# Create a New Category Imputation

What is "Create a New Category" Imputation?

"Create a New Category" imputation is a straightforward technique for handling missing values in categorical data.  Instead of predicting the missing category, it treats the absence of information as a new, valid category.  This method is particularly useful when the fact that a value is missing is itself potentially informative.

How it Works:

* Identify Missing Values: The algorithm identifies where categorical values are missing in a particular column.
* Define New Category: A new category label is created to represent the missing data (e.g., "Missing", "Unknown", "Not Specified").
* Replace Missing Values: All missing values in the selected categorical column are replaced with this new category label.

Example:

Consider a dataset of customer reviews with a "Product Color" column.  If some reviews lack color information, this method would:

* Identify the missing "Product Color" values.
* Assign all these missing entries to a new category, such as "Unknown".
* This results in a modified dataset where the absence of a product color is explicitly represented, rather than left as a gap.

# Notebook Structure

1. Import necessary dependencies
2. Create the dataset
3. Define the Utility function for  "Create a New Category" Imputation
4. Execution of the utility function


# 1. Import necessary dependencies

In [18]:
# libraries & dataset

import pandas as pd
import numpy as np

# 2. Create the dataset

In [19]:
# Example usage with the sample data provided:

data = pd.DataFrame({
    'Feedback ID': [1, 2, 3, 4, 5, 6],
    'Product Name': ['Widget A', 'Gadget B', 'Widget A', 'Gizmo C', 'Gadget B', 'Widget A'],
    'Product Color': ['Blue', 'Red', np.nan, 'Green', np.nan, 'Blue'],
    'Rating': [4, 5, 3, 4, 2, 5]
})

In [20]:
print("Original Data:\n")
data

Original Data:



Unnamed: 0,Feedback ID,Product Name,Product Color,Rating
0,1,Widget A,Blue,4
1,2,Gadget B,Red,5
2,3,Widget A,,3
3,4,Gizmo C,Green,4
4,5,Gadget B,,2
5,6,Widget A,Blue,5


# 3. Define the create_new_category Imputer utility function

The function create_new_category_imputation imputes missing values in a specified categorical column of a DataFrame. It replaces these missing values with a new category label, defaulting to "Unknown", and returns the modified DataFrame.

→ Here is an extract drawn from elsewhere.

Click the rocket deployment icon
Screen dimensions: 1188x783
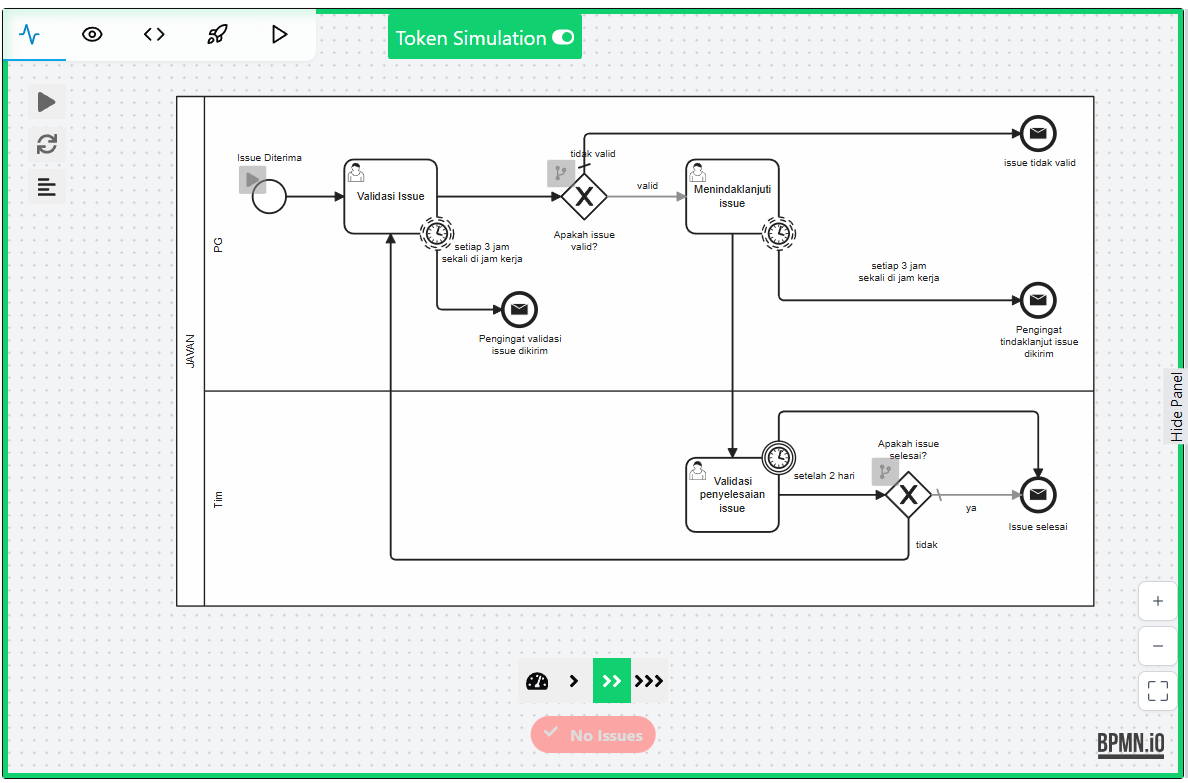pyautogui.click(x=216, y=33)
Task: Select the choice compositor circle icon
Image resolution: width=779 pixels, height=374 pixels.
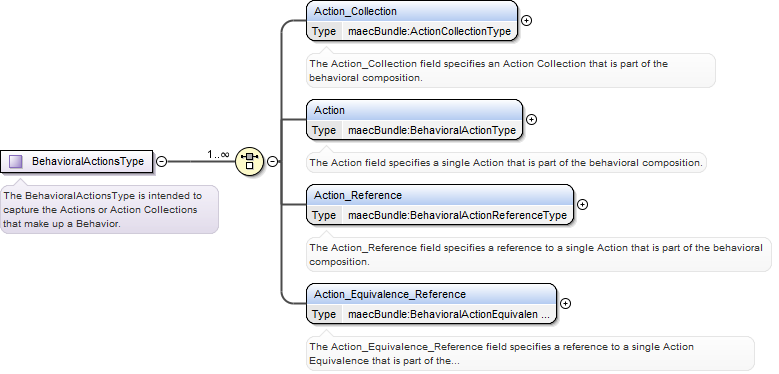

def create_new_category_imputation(df, categorical_column, new_category_label="Unknown") Function:
* Takes the input DataFrame, the name of the categorical column to impute, and the new category label as arguments.
* Creates a copy of the DataFrame to avoid modifying the original data.
* Raises a ValueError if the specified categorical column is not found in the DataFrame.
* Replaces missing values (NaN) in the specified categorical column with the provided new_category_label (defaults to "Unknown").
* Returns the DataFrame with the missing values imputed.

In [21]:
def create_new_category_imputation(df, categorical_column, new_category_label="Unknown"):
    """
    Imputes missing values in a categorical column by replacing them with a new category label.

    Args:
        df (pd.DataFrame): The input DataFrame.
        categorical_column (str): The name of the categorical column to impute.
        new_category_label (str, optional): The label to use for the new category. Defaults to "Unknown".

    Returns:
        pd.DataFrame: A new DataFrame with the missing values imputed.
    """
    df_imputed = df.copy()  # Create a copy to avoid modifying the original DataFrame

    # Check if the categorical column exists
    if categorical_column not in df_imputed.columns:
        raise ValueError(f"Categorical column '{categorical_column}' not found in DataFrame.")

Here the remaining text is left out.